A justiça norte-americana recusou na quarta-feira, pela 15.ª vez, a liberdade condicional ao homem que assassinou o senador Robert Kennedy durante a campanha eleitoral das presidenciais dos EUA de 1968.

© Handout . / Reuters

Sirhan Sirhan, com 71 anos de idade, foi considerado culpado a 17 de abril de 1969 da morte do irmão do ex-Presidente dos Estados Unidos da América John Kennedy, também ele assassinado em 1963.

Inicialmente, foi condenado à morte, mas a pena passou a prisão perpétua em 1972.

Sirhan Sirhan declarou na quarta-feira, durante três horas, perante uma comissão do estado da Califórnia que avaliou o seu caso, que já não se lembra do tiroteio em que morreu Bobby Keneddy.

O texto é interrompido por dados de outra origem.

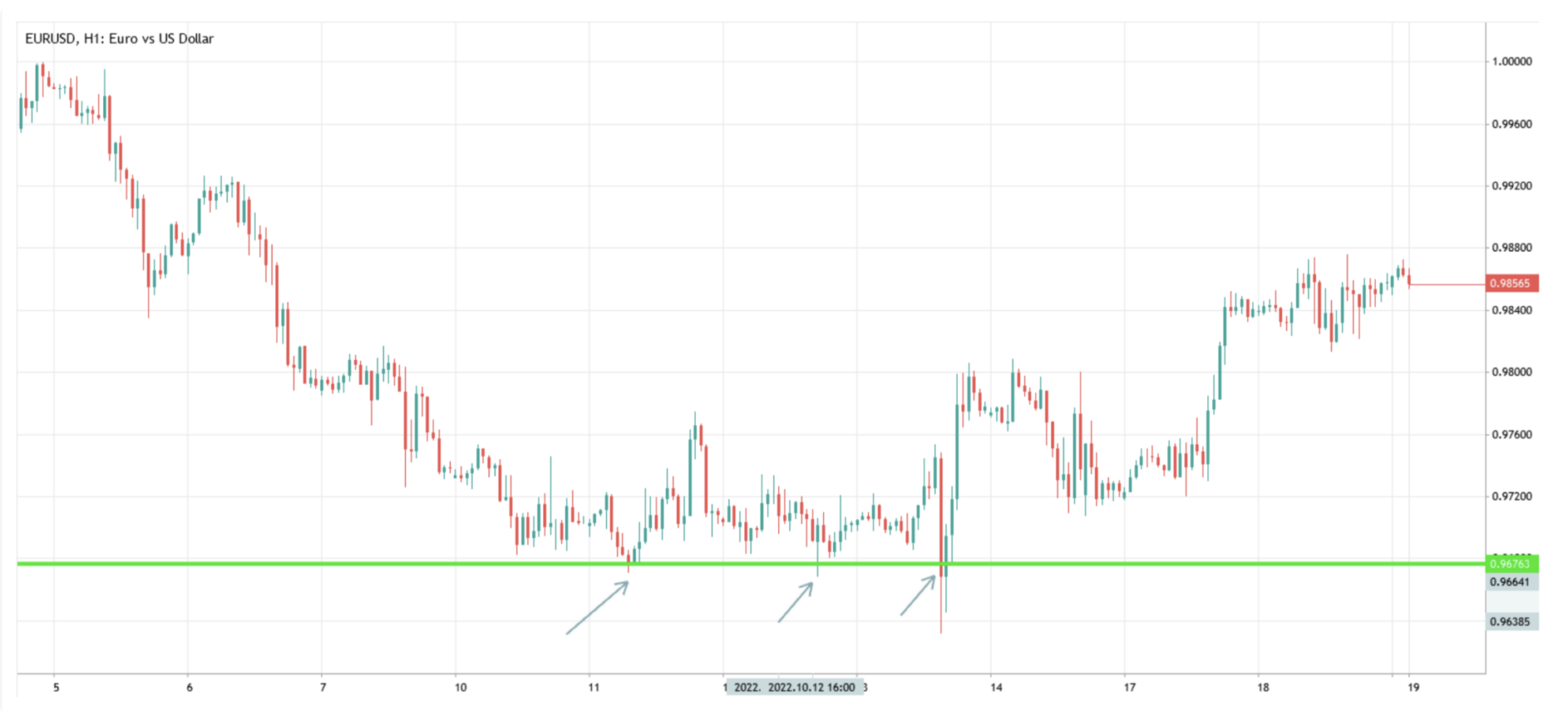
Task: Click the 1.00000 price axis label
Action: (x=1511, y=61)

O condenado acrescentou que tinha bebido muito naquele dia e que gostava "que nada tivesse acontecido".

"Legalmente falando, não sou responsável por nada", afirmou.

Os membros da comissão consideraram que Sirhan não mostra qualquer arrependimento e sublinharam que o crime "teve um impacto em toda a nação [EUA]" e até "no mundo inteiro".

Sirhan Sirhan, um emigrante palestiniano, assassinou Bob Kennedy no hotel Ambassador, em Los Angeles, depois de o senador ter ganhado as primárias do Partido Democrata para as presidenciais. No atentado, ficaram feridas mais cinco pessoas.

O assassino justificou o ato com o facto de Bob Kennedy apoiar a venda de aviões militares a Israel.